Count the lines in the items below that contain the string "field", and reply with only that number.
====
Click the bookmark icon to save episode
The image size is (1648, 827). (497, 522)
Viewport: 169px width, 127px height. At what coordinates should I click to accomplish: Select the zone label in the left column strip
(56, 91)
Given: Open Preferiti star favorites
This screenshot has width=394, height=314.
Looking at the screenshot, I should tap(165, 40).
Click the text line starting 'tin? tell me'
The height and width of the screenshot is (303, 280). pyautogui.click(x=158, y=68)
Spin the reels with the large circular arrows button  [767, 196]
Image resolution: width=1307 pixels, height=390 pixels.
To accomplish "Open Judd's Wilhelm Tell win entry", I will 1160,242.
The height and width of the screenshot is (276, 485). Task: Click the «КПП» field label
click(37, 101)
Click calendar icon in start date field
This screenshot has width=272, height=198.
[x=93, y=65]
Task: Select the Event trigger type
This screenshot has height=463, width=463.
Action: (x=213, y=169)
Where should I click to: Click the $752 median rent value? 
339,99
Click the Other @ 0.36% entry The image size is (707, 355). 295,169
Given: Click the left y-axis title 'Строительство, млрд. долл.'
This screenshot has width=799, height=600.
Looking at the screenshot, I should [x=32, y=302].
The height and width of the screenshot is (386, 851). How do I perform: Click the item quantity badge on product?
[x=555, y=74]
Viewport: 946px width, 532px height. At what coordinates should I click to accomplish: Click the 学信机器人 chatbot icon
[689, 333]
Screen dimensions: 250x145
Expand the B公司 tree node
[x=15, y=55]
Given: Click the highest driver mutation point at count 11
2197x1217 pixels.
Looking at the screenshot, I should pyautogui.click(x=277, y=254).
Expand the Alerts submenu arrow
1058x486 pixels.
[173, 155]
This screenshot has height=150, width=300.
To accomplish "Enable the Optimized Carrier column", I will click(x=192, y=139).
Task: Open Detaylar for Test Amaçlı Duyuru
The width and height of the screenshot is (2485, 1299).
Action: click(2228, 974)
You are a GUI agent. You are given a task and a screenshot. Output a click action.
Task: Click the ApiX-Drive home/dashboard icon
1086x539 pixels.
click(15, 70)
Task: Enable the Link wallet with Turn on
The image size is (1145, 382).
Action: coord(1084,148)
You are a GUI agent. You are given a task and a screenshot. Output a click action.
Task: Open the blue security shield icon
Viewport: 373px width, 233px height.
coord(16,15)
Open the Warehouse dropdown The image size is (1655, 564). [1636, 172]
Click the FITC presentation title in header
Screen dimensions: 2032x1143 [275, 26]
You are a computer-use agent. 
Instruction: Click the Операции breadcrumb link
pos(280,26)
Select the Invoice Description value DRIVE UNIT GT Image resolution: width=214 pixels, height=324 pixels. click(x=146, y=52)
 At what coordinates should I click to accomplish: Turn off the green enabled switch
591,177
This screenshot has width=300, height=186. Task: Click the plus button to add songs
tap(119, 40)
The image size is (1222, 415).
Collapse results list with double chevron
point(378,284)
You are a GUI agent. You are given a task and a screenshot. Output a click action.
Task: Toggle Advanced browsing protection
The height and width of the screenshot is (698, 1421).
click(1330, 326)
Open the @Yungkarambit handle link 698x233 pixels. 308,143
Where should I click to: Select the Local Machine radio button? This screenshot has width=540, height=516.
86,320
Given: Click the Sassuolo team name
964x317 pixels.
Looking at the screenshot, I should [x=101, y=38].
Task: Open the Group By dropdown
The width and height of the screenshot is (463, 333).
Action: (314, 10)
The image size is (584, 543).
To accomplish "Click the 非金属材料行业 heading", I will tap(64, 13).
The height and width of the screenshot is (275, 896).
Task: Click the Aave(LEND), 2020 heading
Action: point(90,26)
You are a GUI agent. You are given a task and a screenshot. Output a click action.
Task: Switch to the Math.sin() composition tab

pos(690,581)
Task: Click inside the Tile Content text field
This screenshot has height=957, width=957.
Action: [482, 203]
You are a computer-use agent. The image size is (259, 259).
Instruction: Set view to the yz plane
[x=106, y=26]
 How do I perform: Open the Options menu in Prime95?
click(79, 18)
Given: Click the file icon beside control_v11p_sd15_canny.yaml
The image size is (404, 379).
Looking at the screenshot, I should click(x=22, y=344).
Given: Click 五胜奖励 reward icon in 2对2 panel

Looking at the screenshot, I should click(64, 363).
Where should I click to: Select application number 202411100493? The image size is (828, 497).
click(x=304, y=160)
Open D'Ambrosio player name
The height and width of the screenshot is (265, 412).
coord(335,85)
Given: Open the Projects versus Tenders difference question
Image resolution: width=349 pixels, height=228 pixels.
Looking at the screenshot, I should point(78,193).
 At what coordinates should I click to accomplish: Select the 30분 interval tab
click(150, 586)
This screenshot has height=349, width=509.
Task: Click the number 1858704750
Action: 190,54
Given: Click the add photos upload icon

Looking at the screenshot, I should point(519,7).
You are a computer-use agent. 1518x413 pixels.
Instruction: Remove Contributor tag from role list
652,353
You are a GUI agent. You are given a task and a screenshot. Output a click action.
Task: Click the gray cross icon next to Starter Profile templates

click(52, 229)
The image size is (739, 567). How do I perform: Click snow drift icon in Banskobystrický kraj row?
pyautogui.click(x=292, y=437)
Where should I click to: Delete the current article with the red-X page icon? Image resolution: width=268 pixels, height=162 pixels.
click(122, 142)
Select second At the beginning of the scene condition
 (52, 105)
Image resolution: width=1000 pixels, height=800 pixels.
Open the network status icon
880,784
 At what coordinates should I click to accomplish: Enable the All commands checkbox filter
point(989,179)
====
SOLUTION TO THIS TASK: 3